We started off by playing through the slow reel from a couple of weeks ago. Then we learnt a new reel called Iggy and Squiggy. This one works well at a fairly fast pace. It uses the fourth finger a lot in the B part, combined with triplets and some rapid string crossing – it’s a good tune for a left-hand workout!
To keep our basic bowing pattern of starting the bar with a down bow, we slurred 2 quavers on an up bow after each triplet in the tune. We’re aiming to develop a ‘default’ pattern to our bowing which is played subconsciously. Once the down bow at the start of the bar has become a habit, it then becomes easier to vary it when we want to add different rhythms into a tune.

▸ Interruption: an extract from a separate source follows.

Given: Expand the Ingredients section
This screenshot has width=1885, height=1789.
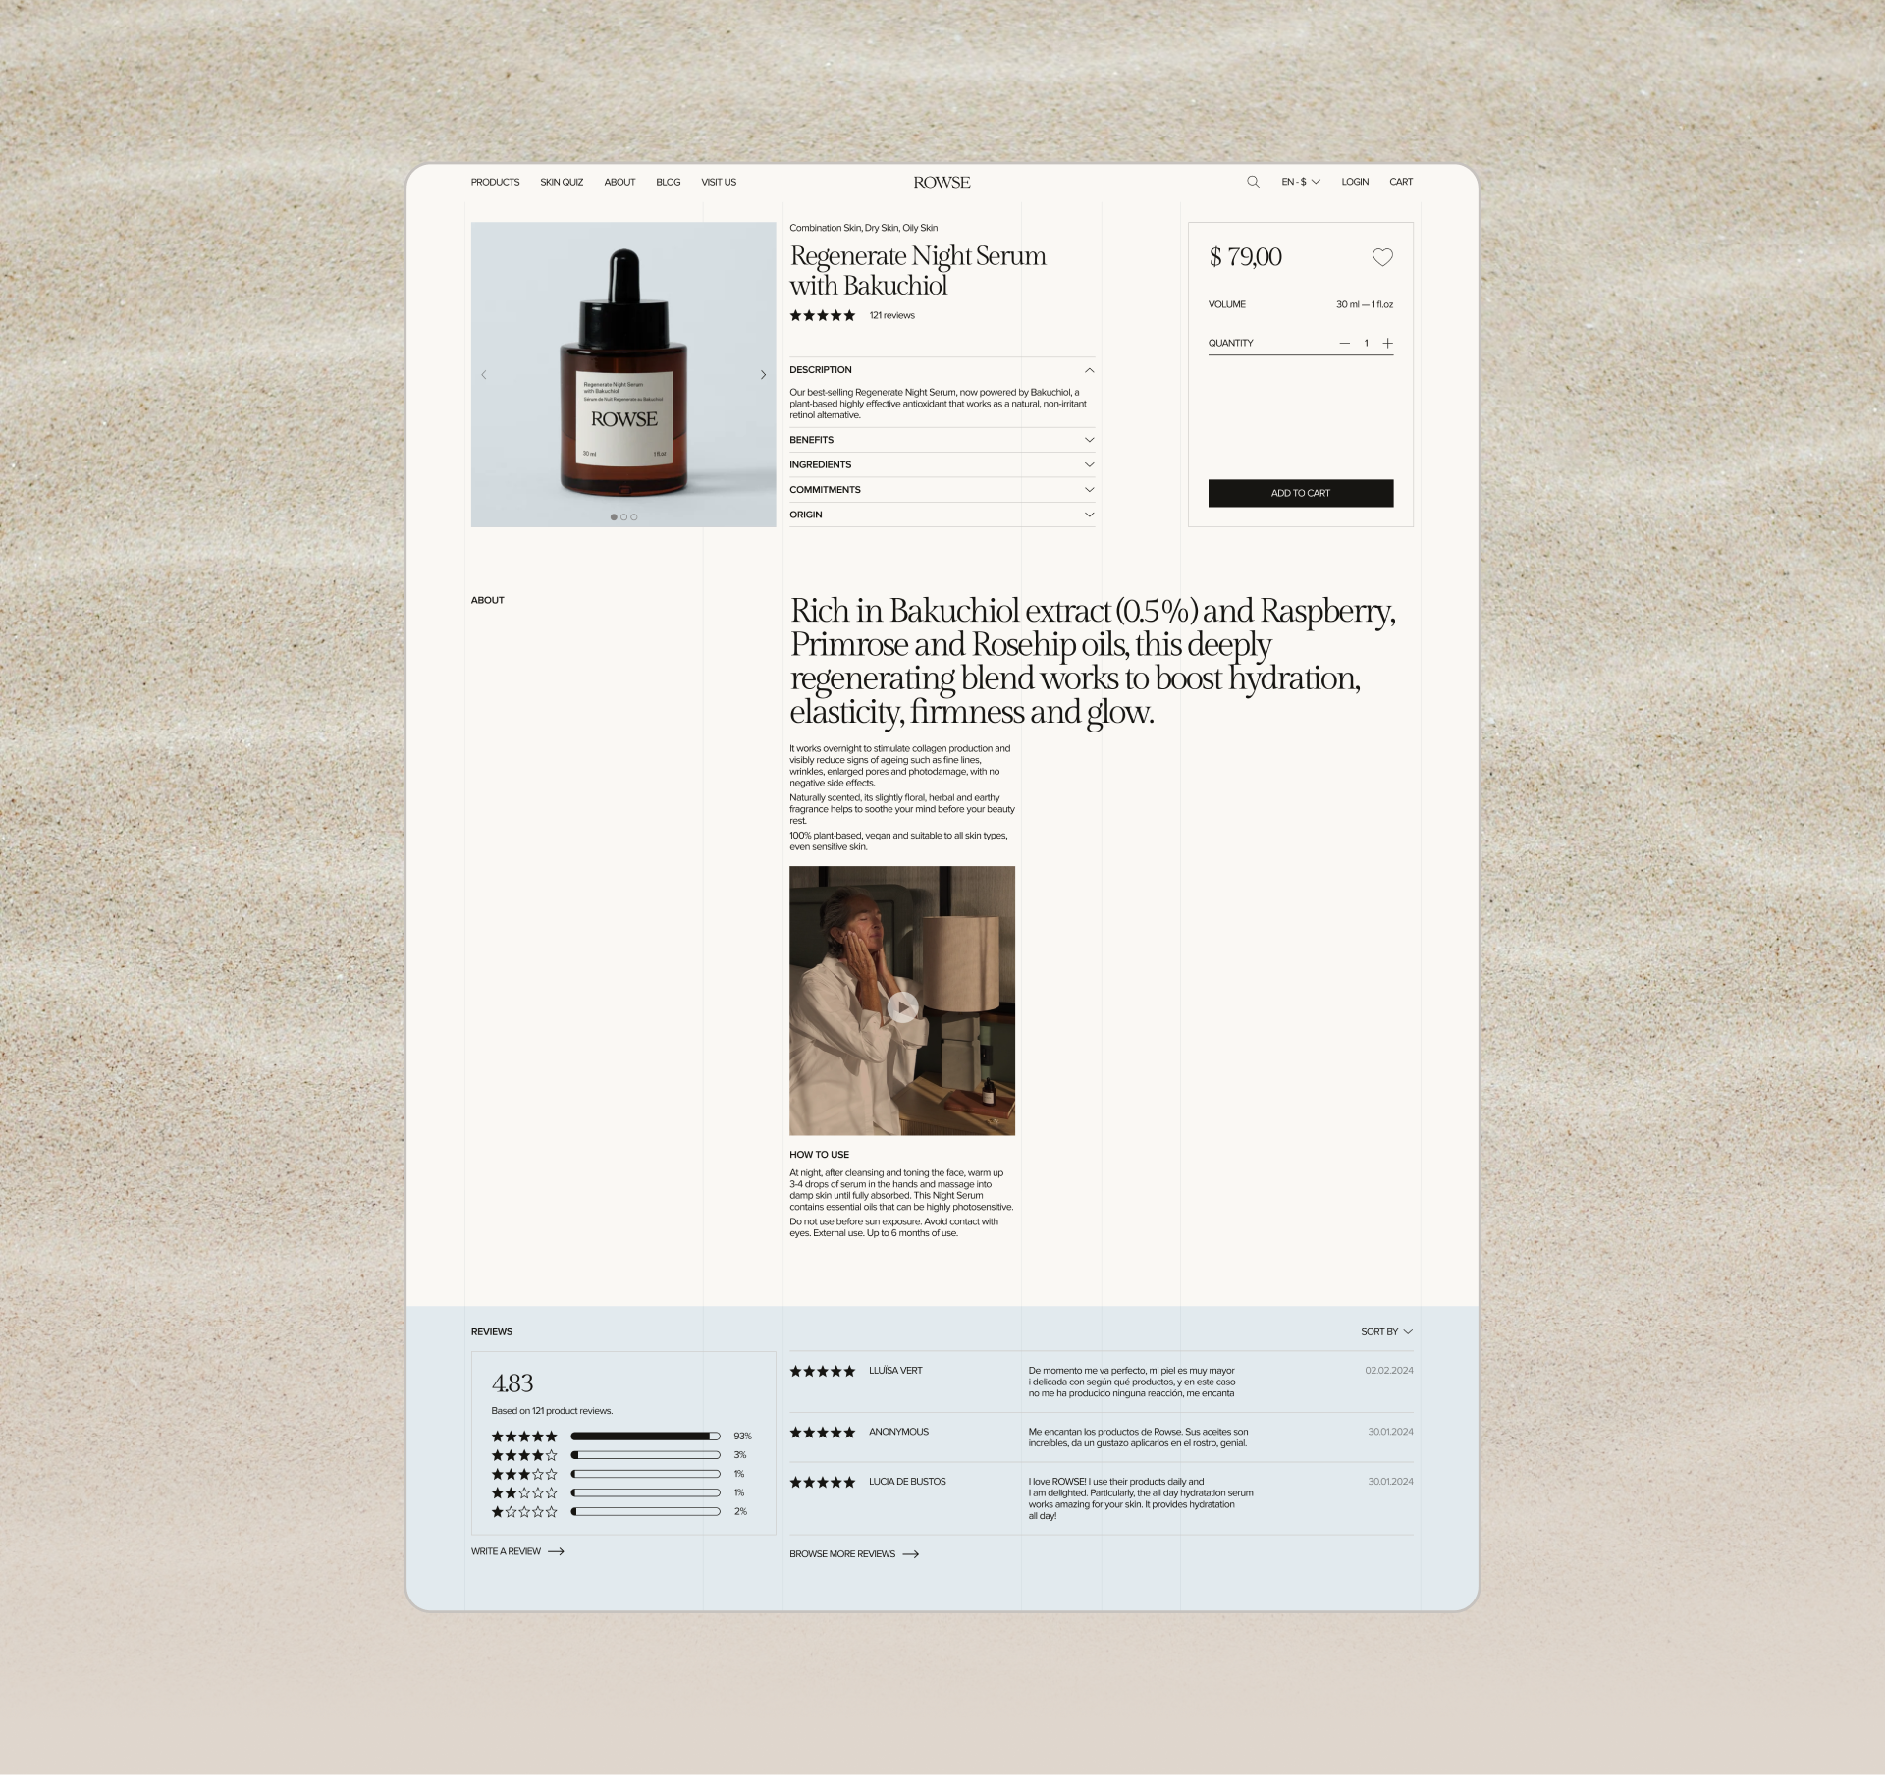Looking at the screenshot, I should pos(1089,464).
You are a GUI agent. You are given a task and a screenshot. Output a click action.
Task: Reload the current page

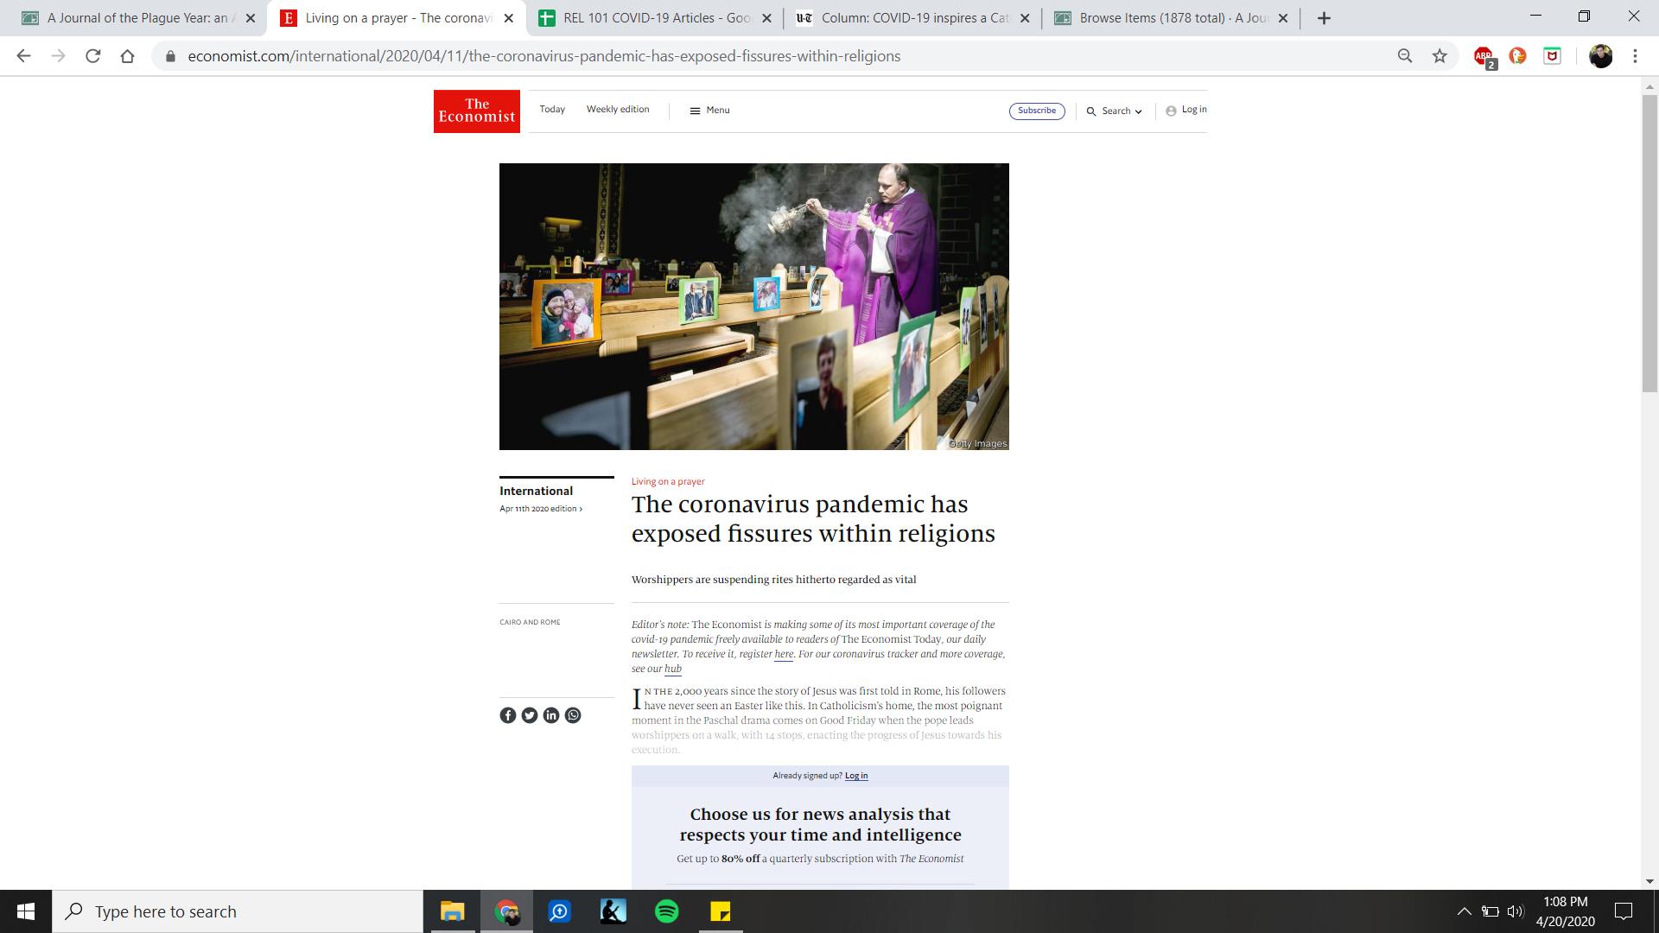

Keeping a relaxed bow hold
We looked at another way to help develop a relaxed bow-hold. first of all we shook out our bowing hand, to relax all the muscles. Then we placed our bows onto our fiddles in the usual playing position, holding the bow between the thumb and middle finger only. After this. we laid the other fingers gently onto the stick of the bow, without bringing any tension into the hand or fingers.
The stick of the bow should sit in the first joint of the first finger (the joint nearest to the palm of the hand). This allows he first finger to be used to help control the direction the bow is traveling, so we can keep it perpendicular to the strings. The fingers should be spread out a little, and the whole hand should be slightly rotated anticlockwise, so that the back of the hand is pointing a little towards the tip of the bow. This gives us a basic relaxed playing position which will allow the wrist to be flexible when playing. The first finger and the pinkie can be used to help control the bow, using the thumb as a pivot.
How to bow rhythmic chords
There are several different ways to bow chords on the fiddle, which gives us some different options as to how those chords will sound.
In the last phrase of the B part of Iggy and Squiggy we tried playing an open D string to create a chord on each of the notes were playing on a down bow. If the notes of the tune (which are all on the A string at this point) are played with the bow positioned very close to, but not touching, the D string, then we can create the chord on any notes we choose just by using a bit of pressure on the index finger to bring the bow hair in contact with the D string. Playing the chords in this way adds a stacatto, almost percussive, rhythm beneath the tune.
A different way to create the chords using the open D string is to use a circular wrist action. We’ve tried this action out before when we’ve been playing tunes that switch backwards and forwards from one string to another. The wrist moves in a small clockwise circle which results (in this tune) in an up bow on the A string and a down bow on the chord. The wrist action can be modified slightly, so that instead of changing from one string to the other, we’re switching between playing the note on the A string, and playing the note plus the open D string. Creating the chord in this way allows the open D to ring out after we’ve played the note, so it sounds different to the previous method.